==== Text provided ====

Idempotent, incremental sync
Each run:
- resumes from the saved cursor (the high-water mark on the record's upstream update time), minus a small overlap window so same-second / clock-skewed updates are never missed;
- pages issues in ascending update order (
state=all, so closing an issue is not mistaken for a deletion), folding each issue + its comments into one memory; - routes each record through an idempotent upsert keyed on
(source_system, source_id):- unseen record → insert,
- changed content (by content hash) → update in place + re-embed,
- unchanged content → no-op (only the "last seen" time advances);
- advances and persists the cursor only after the run, so an interruption re-scans rather than skips.
Re-running source_sync on the same repo is therefore safe and cheap — it picks
up only what changed.
Deletions (tombstoning)

==== Extracted records ====

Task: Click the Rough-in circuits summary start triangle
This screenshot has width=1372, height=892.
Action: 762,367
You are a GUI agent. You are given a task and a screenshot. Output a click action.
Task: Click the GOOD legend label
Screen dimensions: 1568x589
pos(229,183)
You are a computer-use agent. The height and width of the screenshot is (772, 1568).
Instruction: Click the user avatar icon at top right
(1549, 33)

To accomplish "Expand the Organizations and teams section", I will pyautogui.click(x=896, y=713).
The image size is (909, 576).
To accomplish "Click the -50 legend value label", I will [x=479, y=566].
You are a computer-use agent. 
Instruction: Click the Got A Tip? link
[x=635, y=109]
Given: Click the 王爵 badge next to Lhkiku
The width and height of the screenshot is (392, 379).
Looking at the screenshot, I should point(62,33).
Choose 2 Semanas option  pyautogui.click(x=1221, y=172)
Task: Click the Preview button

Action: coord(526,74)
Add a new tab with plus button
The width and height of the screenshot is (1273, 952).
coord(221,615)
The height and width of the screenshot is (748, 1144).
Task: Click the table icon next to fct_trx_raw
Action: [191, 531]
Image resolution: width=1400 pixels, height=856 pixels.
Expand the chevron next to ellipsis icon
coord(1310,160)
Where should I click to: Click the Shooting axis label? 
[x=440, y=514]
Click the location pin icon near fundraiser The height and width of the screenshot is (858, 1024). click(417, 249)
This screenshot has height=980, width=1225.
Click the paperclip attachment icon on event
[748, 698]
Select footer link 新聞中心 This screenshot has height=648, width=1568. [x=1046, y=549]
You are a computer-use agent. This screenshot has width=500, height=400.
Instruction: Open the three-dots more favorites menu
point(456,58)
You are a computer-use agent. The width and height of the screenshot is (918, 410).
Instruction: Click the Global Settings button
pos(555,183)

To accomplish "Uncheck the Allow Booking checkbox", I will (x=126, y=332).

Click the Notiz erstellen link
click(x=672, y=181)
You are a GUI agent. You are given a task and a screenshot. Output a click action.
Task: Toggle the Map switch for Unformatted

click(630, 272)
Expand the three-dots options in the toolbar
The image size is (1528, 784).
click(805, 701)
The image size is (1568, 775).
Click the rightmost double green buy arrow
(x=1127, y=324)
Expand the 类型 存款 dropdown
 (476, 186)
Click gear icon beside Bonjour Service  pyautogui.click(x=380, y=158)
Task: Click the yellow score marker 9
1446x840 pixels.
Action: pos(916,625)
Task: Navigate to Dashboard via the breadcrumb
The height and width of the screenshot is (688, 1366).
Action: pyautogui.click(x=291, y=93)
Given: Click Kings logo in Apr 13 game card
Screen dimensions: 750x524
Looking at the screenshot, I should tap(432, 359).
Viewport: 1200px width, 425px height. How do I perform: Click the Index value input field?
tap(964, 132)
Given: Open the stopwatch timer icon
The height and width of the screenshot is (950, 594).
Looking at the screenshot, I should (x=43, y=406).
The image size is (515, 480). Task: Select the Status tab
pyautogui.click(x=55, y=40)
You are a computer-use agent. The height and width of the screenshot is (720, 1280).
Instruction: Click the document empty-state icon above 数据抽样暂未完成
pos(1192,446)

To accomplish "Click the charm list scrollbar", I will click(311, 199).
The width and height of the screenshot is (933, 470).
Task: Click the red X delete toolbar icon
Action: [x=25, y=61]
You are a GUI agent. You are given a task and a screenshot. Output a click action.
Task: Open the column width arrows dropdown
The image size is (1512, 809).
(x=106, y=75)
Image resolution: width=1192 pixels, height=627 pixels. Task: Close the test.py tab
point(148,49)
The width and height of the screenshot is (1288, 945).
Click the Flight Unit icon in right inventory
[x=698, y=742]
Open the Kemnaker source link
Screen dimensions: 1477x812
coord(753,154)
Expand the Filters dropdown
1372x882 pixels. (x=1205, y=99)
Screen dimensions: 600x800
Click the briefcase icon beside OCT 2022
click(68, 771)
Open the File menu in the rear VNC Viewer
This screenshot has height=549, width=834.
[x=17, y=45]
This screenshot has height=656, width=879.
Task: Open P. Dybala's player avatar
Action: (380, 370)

====

▶ _What you need to do_: Reproduce the part of the incremental sync text between "Idempotent, incremental sync" and "only what changed.", inclusive.

▶ _Solution to this task_:
Idempotent, incremental sync
Each run:
- resumes from the saved cursor (the high-water mark on the record's upstream update time), minus a small overlap window so same-second / clock-skewed updates are never missed;
- pages issues in ascending update order (
state=all, so closing an issue is not mistaken for a deletion), folding each issue + its comments into one memory; - routes each record through an idempotent upsert keyed on
(source_system, source_id):- unseen record → insert,
- changed content (by content hash) → update in place + re-embed,
- unchanged content → no-op (only the "last seen" time advances);
- advances and persists the cursor only after the run, so an interruption re-scans rather than skips.
Re-running source_sync on the same repo is therefore safe and cheap — it picks
up only what changed.